SET PROBLEM A :: In the forum thread below, which pages of the SB-600 user's manual are cited for setting the flash power?

PAGE TEXT ::
# Using Manual Flash Setting on SB-600



## kirbym2 (Jan 11, 2012)

Hi Everyone,

Having a heck of a time understanding my flash.  The more I read, the more it becomes apparent that mastering lighting is so key to getting great photographs.  I've been researching GN's, trying to understand the relationship between ambient light and flash, which aperture is appropriate (and why), etc.  

I feel like I'm at a place now where I can put some of this learning into practice.  My question is around using Manual Settings (vs iTTL).  As I understand the flash will fire at 1/1 power unless I adjust.  Do I adjust this power setting on the flash itself, on the camera (D7000), or both?

Sorry, may be a silly question, just can't quite wrap my head around it.

Thanks!


----------



## jwbryson1 (Jan 11, 2012)

I have a D90 and an SB-700 but, like you, both are Nikon products and I'm assuming (maybe incorrectly) that they will work the same way.  On my D90, I can make the change in the camera body itself in the custom settings menu and I don't have to physically touch the flash to make the changes.  It works through the custom settings in the camera.  I would suspect (but I'm not 100% certain) that it works the same way with the D7000 and SB-600.

Best suggestions -- read the manuals.


----------



## gsgary (Jan 11, 2012)

One thing to remember when using flash is aperture controls your flash exposure and shutter speed controls your ambient exposure and so can ISO


----------



## KmH (Jan 11, 2012)

kirbym2 said:


> As I understand the flash will fire at 1/1 power unless I adjust.  Do I adjust this power setting on the flash itself, on the camera (D7000), or both?
> 
> 
> Thanks!


Both. See page 225 of the D7000 user's manual and pages 34-37 of the SB-600 user's manual.


----------



## kirbym2 (Jan 11, 2012)

[/QUOTE]Both. See page 225 of the D7000 user's manual and pages 34-37 of the SB-600 user's manual.[/QUOTE]

Thanks!  I'm comfortable make the changes in both the camera and flash, however was uncertain if by setting both I would be enhancing the effect.  If I set the flash to half power, I didn't want to set the camera to half as well if it would essentially double the effect (1/2 of 1/2 so to speak).

Hope that made sense.

Thanks again!


----------



## Rephargotohp (Jan 11, 2012)

gsgary said:


> One thing to remember when using flash is aperture controls your flash exposure and shutter speed controls your ambient exposure and so can ISO


Let's clean up this statement a little to make it more useful.

Shutter speed will only affect ambient light, Whether that is the background or ambient light falling on the subject. If your background is too light or dark relative to your subject (flash light) Adjusting the shutter speed will change the background without affecting your subjects flash lighting

Flash power will only affect Flash light on the subject. If you subject is too dark or too light, adjust flash power

Aperture will affect everything, If the overall scene Background + Flash is too dark or too light. Aperture will change everything. ISO will too

Get a good exposure onyour background with some lattitude in the shutter speed up to Sync speed. Then bring in your subject and adjust flash power till there is a good balance. A light meter would speed the process by measuring the ambient and setting flash output accordingly. But quite honestly you can look for balance by Chimping ( notice I said balance not exposure)

Item coordinate data
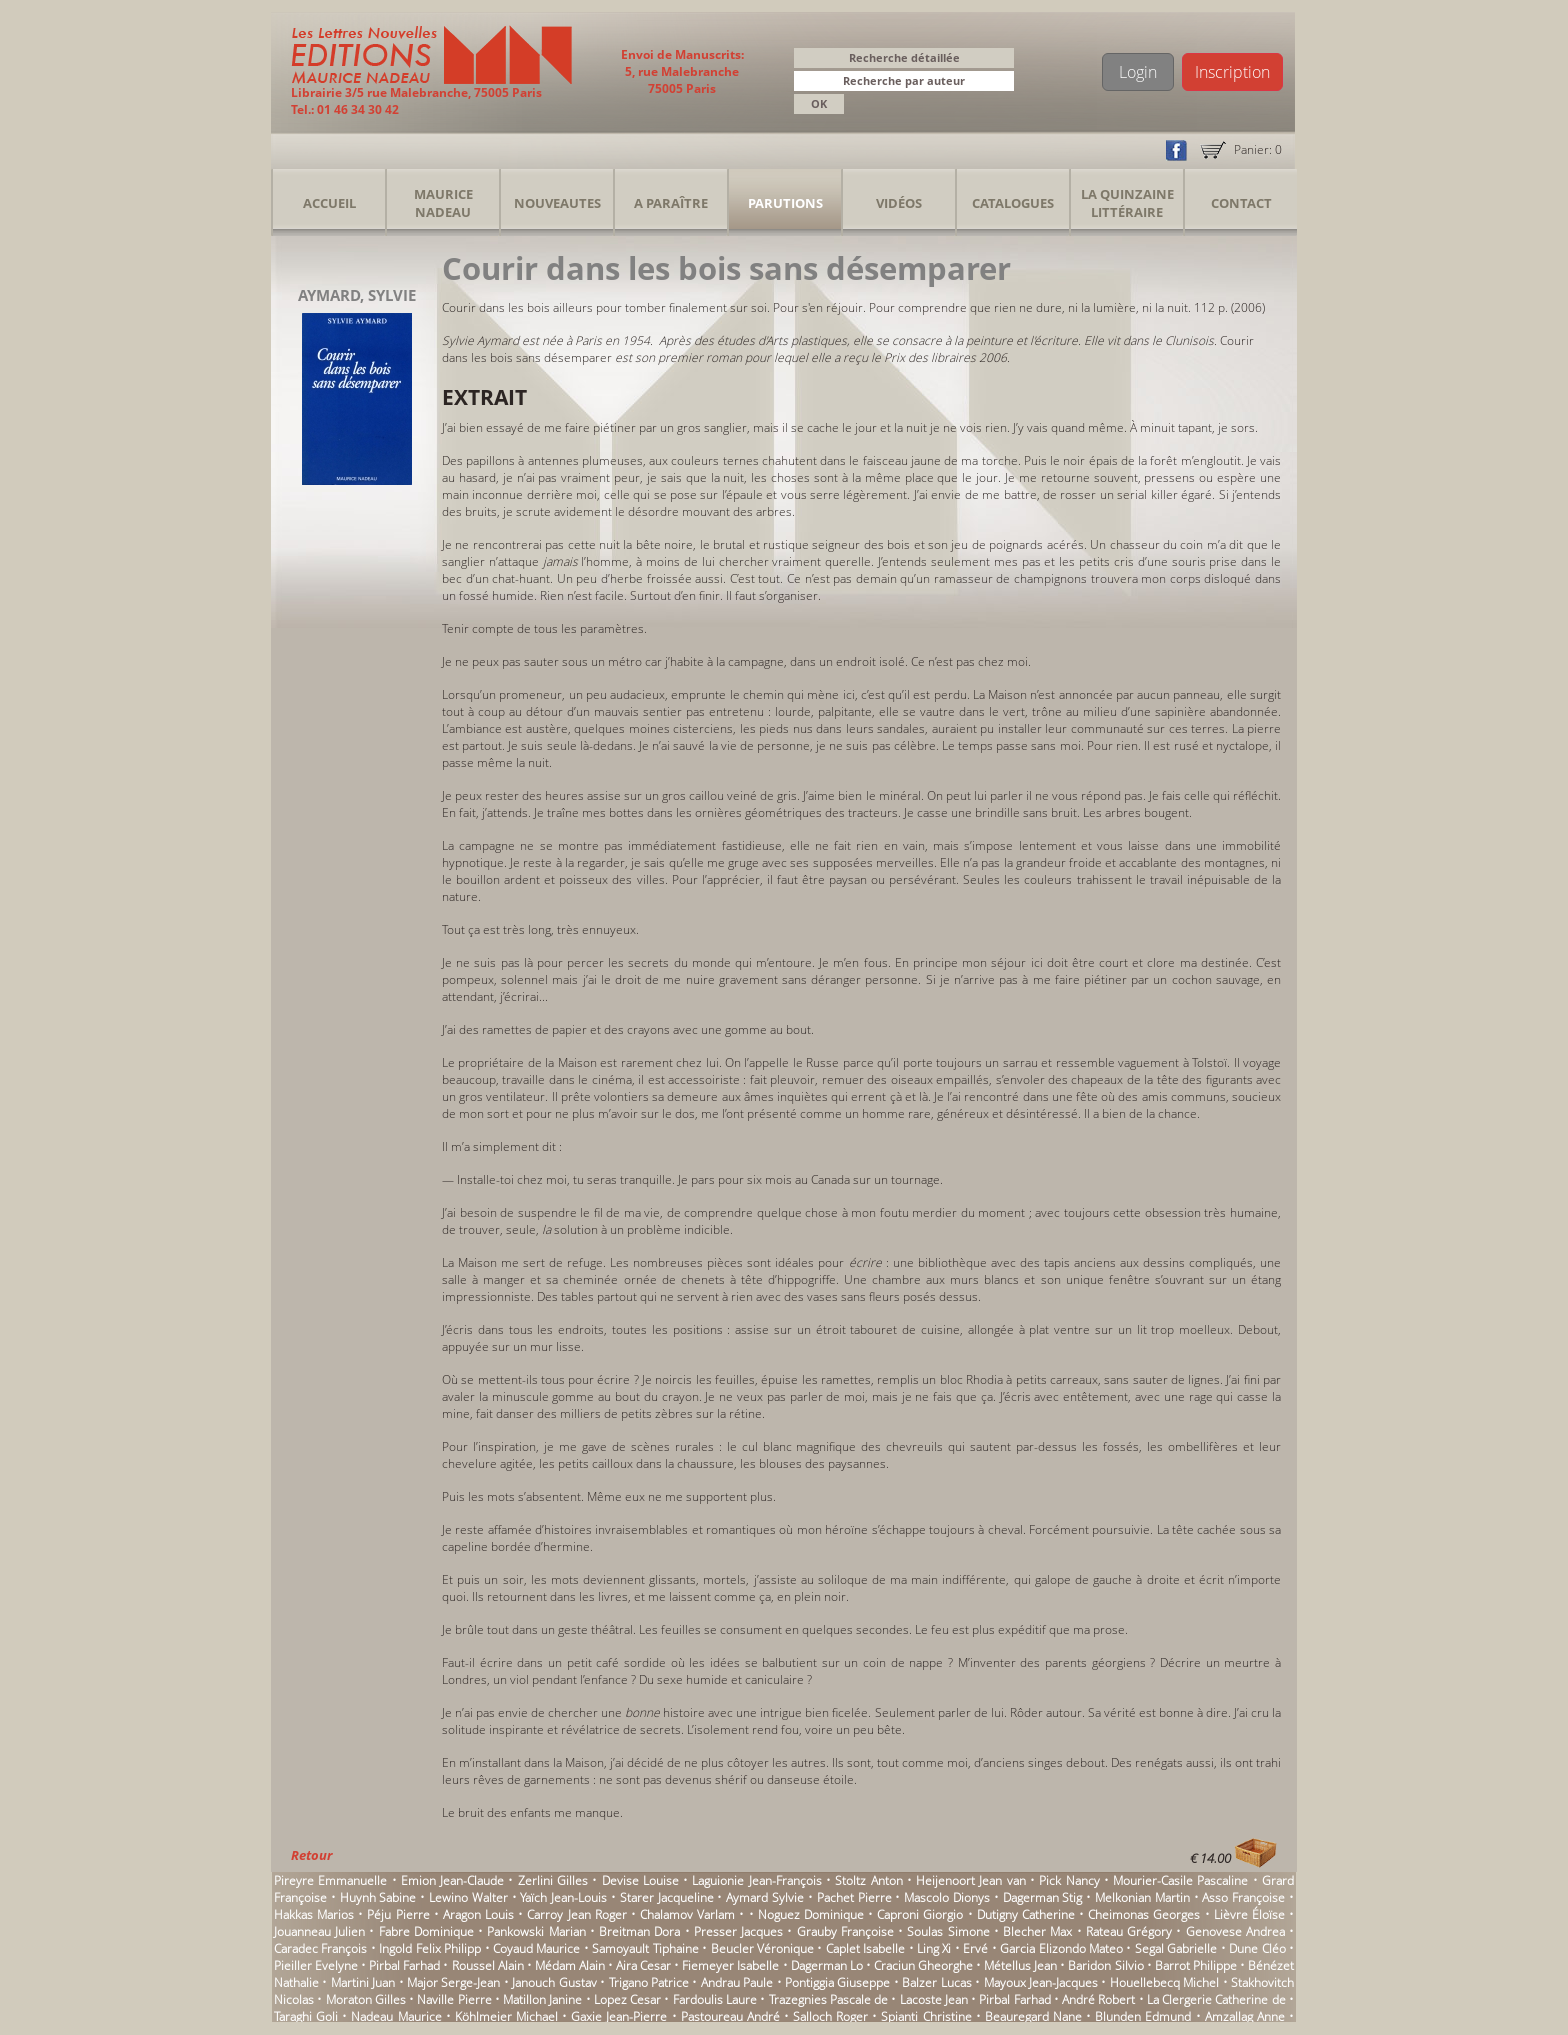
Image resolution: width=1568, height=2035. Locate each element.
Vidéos (899, 203)
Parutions (785, 203)
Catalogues (1013, 203)
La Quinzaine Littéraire (1127, 203)
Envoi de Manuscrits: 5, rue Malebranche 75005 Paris (682, 71)
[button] (1002, 82)
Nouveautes (557, 203)
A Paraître (671, 203)
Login (1138, 72)
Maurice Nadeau (443, 203)
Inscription (1232, 72)
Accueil (329, 203)
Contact (1241, 203)
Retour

SET PROBLEM B :: State how many lines of the rows above contain the string "width", treating case as significant. Give only the number.

TASK RESULT A :: Pages 34-37.

TASK RESULT B :: 1